Gib bitte aus dem Auszug zum Prüfungsbescheid die Stelle wortgetreu wieder, die bei „Sie hat in diesem“ beginnt und bei „Anmeldung gerechnet werden.“ endet.

▸ **BEREITGESTELLTER AUSZUG**:
★ ★ ★ ★ ★
Die Prüfungsstelle für Klasse G 09 G hat im Prüfungsverfahren in einem Bescheid auf den Stand der Technik gemäß den folgenden vor dem Prioritätszeitpunkt veröffentlichten Druckschriften verwiesen:

3

D1 Skript „Grafische Hardware”, TU-Cottbus, 2003, S. 1-53 und Screenshot der 1. Seite, http://www-gs.informatik.tu-cottbus.de/ ~wwwgs/cg2_v03.pdf, Bibliographie gemäß Internet-Waybackmachine: http://web.archive.org;

4

D2 US 6 131 151 A

5

D3 US 5 625 778 A.

6

Sie hat in diesem Bescheid ausgeführt, dass der zu diesem Zeitpunkt geltende Anspruch 1 bereits mangels hinreichend vollständiger und klarer technischer Lehre nicht gewährbar sei, da der im Anspruch verwendete Begriff „Zickzack-Abtastpfad“ nicht klar sei. Zudem lasse der zu diesem Zeitpunkt geltende Anspruch 1 gegenüber der Druckschrift D1 keine erfinderische Leistung erkennen. Werde das Patentbegehren in der zu diesem Zeitpunkt geltenden, einer inhaltlich gleichen oder nur unwesentlich geänderten Fassung aufrechterhalten, müsse mit der Zurückweisung der Anmeldung gerechnet werden.
★ ★ ★ ★ ★
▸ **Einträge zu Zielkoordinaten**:

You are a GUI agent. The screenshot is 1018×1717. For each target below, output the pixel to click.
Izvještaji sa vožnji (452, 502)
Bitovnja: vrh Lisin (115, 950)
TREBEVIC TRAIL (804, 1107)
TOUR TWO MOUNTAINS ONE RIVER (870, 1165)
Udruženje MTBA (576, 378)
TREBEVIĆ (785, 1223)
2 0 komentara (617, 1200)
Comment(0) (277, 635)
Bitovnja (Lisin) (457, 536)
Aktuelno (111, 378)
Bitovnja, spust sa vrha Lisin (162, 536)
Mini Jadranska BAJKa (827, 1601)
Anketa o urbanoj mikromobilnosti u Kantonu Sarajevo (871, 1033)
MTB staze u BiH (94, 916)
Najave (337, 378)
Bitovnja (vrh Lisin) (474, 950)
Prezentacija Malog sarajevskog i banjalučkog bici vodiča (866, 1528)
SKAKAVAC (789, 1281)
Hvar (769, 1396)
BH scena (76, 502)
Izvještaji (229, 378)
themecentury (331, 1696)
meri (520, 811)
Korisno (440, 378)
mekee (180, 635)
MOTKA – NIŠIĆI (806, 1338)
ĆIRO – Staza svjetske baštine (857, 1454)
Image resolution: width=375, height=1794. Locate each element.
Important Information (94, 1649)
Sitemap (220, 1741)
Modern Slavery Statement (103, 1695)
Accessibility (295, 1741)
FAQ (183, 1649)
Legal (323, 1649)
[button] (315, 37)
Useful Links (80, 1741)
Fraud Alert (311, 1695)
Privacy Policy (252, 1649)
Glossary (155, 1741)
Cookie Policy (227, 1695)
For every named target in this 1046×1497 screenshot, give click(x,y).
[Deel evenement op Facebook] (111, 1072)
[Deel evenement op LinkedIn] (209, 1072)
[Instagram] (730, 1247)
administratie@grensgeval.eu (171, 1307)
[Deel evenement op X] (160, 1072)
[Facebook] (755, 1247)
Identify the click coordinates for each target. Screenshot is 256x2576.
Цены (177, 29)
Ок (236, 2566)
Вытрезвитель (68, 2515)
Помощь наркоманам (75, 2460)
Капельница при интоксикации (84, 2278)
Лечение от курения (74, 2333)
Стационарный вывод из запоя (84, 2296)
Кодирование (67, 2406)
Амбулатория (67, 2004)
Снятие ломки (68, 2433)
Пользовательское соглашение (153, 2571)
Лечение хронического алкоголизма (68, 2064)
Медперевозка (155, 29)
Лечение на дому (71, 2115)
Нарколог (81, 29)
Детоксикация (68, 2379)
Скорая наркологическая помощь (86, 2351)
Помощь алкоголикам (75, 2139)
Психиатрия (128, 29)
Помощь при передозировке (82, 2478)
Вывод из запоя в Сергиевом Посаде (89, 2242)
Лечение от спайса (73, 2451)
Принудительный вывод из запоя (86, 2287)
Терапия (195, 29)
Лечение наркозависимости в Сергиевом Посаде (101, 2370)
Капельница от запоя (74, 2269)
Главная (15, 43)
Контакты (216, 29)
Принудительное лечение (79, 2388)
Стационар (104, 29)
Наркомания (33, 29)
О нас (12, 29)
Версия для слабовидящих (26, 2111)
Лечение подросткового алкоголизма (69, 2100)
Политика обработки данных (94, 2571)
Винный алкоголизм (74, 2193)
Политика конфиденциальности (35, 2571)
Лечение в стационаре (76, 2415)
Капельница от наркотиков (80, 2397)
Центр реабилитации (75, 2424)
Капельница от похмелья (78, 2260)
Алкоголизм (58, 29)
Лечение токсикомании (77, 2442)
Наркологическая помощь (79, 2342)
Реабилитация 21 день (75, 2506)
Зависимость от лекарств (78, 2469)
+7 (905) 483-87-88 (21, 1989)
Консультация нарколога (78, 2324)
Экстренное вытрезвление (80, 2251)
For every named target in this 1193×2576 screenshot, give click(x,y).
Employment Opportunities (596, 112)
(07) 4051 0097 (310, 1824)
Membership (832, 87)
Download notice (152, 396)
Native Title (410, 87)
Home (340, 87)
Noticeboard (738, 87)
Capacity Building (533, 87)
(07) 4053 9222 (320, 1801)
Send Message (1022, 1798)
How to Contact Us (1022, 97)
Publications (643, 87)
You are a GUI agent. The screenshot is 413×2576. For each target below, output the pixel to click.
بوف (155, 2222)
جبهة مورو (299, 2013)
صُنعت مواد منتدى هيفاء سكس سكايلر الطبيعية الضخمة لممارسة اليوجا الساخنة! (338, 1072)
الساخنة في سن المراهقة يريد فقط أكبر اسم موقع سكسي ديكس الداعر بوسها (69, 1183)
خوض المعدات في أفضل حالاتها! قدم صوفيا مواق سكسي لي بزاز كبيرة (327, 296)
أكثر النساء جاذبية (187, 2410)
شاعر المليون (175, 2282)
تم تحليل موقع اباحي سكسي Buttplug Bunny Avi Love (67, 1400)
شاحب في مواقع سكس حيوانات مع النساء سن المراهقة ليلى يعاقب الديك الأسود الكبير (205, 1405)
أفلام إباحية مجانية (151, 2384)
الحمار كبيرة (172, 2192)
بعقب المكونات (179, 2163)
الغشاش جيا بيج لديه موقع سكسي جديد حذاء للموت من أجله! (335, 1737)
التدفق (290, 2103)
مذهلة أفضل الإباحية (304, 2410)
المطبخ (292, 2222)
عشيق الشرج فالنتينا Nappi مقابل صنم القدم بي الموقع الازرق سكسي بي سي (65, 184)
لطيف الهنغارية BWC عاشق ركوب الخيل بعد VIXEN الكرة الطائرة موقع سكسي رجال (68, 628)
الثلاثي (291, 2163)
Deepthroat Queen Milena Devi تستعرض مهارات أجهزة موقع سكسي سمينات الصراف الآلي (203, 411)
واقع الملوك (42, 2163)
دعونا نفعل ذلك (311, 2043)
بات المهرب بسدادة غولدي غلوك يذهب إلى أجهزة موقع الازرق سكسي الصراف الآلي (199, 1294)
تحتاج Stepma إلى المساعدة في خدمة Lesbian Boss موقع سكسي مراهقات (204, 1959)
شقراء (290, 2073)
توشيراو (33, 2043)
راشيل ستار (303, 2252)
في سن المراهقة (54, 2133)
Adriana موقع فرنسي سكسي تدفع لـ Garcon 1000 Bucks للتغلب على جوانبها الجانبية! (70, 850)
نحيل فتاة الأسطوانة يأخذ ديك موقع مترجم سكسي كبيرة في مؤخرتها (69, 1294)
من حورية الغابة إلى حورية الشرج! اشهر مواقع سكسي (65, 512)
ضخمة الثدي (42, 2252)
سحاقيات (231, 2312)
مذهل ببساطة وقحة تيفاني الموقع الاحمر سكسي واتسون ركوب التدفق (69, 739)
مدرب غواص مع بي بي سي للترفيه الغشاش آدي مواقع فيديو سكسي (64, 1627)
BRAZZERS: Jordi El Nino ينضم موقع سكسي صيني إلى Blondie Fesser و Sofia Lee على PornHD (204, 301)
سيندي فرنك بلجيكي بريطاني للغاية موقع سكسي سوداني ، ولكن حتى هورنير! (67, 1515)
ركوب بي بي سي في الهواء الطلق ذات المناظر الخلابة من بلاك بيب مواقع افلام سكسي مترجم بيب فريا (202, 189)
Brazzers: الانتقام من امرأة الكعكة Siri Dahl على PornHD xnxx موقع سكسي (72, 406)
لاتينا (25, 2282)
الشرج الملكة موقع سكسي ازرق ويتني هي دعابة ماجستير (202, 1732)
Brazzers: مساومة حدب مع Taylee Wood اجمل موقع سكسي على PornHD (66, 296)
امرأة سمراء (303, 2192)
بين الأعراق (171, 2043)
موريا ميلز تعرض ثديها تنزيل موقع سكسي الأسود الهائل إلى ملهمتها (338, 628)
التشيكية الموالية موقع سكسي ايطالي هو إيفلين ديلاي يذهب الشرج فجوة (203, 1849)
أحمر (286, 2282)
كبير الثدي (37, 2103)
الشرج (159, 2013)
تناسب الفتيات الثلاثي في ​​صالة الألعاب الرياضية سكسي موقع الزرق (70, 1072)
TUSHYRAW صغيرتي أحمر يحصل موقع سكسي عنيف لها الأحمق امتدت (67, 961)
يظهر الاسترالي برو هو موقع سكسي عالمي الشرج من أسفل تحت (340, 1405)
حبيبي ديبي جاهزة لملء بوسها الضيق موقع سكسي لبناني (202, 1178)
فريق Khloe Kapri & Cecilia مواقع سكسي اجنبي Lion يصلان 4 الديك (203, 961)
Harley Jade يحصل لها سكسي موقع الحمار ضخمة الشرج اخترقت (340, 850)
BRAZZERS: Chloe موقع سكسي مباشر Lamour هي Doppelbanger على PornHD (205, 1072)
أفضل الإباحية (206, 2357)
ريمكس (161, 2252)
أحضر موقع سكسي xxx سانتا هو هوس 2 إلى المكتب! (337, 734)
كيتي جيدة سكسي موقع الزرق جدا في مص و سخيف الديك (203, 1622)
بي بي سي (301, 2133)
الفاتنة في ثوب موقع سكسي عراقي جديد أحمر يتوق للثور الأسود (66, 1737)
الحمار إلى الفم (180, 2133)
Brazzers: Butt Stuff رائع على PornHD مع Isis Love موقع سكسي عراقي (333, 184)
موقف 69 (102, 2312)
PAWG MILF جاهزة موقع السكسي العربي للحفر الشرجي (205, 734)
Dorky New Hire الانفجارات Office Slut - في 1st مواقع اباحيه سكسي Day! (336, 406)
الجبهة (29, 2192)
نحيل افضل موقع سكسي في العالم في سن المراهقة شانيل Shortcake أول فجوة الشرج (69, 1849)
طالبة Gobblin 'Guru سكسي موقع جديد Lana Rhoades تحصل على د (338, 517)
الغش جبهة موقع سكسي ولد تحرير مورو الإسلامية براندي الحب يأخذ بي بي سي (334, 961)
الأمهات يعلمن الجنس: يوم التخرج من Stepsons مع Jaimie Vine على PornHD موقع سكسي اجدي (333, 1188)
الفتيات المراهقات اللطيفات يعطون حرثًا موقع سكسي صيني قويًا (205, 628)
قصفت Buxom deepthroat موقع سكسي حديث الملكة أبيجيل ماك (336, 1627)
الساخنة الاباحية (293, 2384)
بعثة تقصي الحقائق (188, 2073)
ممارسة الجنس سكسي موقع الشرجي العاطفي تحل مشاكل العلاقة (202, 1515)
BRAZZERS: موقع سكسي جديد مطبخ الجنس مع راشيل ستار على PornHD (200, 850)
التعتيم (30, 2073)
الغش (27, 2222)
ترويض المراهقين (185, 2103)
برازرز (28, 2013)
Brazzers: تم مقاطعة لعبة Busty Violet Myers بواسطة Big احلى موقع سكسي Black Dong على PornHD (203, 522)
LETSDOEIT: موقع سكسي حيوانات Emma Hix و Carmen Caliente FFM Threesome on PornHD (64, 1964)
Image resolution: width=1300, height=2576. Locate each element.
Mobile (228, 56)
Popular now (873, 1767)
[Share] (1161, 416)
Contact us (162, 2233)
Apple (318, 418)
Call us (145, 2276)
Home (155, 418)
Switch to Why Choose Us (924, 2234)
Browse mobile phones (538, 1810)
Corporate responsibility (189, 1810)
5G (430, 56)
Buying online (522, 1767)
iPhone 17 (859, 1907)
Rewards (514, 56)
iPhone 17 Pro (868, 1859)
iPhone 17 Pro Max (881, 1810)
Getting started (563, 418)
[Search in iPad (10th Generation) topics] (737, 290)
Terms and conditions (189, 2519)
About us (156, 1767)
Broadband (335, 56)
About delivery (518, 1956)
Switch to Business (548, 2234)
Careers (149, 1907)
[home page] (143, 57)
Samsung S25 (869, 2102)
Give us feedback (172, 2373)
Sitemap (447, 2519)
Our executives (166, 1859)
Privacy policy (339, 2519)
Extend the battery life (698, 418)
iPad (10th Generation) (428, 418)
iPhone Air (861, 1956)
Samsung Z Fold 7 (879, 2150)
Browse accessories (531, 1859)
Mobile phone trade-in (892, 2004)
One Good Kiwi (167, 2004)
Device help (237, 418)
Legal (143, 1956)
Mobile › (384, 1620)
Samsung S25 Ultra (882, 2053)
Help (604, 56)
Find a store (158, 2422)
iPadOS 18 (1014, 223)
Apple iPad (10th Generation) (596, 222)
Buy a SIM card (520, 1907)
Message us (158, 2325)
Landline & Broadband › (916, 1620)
★ ★ ★ ★ ★
▸ **ANTWORT**:
Sie hat in diesem Bescheid ausgeführt, dass der zu diesem Zeitpunkt geltende Anspruch 1 bereits mangels hinreichend vollständiger und klarer technischer Lehre nicht gewährbar sei, da der im Anspruch verwendete Begriff „Zickzack-Abtastpfad“ nicht klar sei. Zudem lasse der zu diesem Zeitpunkt geltende Anspruch 1 gegenüber der Druckschrift D1 keine erfinderische Leistung erkennen. Werde das Patentbegehren in der zu diesem Zeitpunkt geltenden, einer inhaltlich gleichen oder nur unwesentlich geänderten Fassung aufrechterhalten, müsse mit der Zurückweisung der Anmeldung gerechnet werden.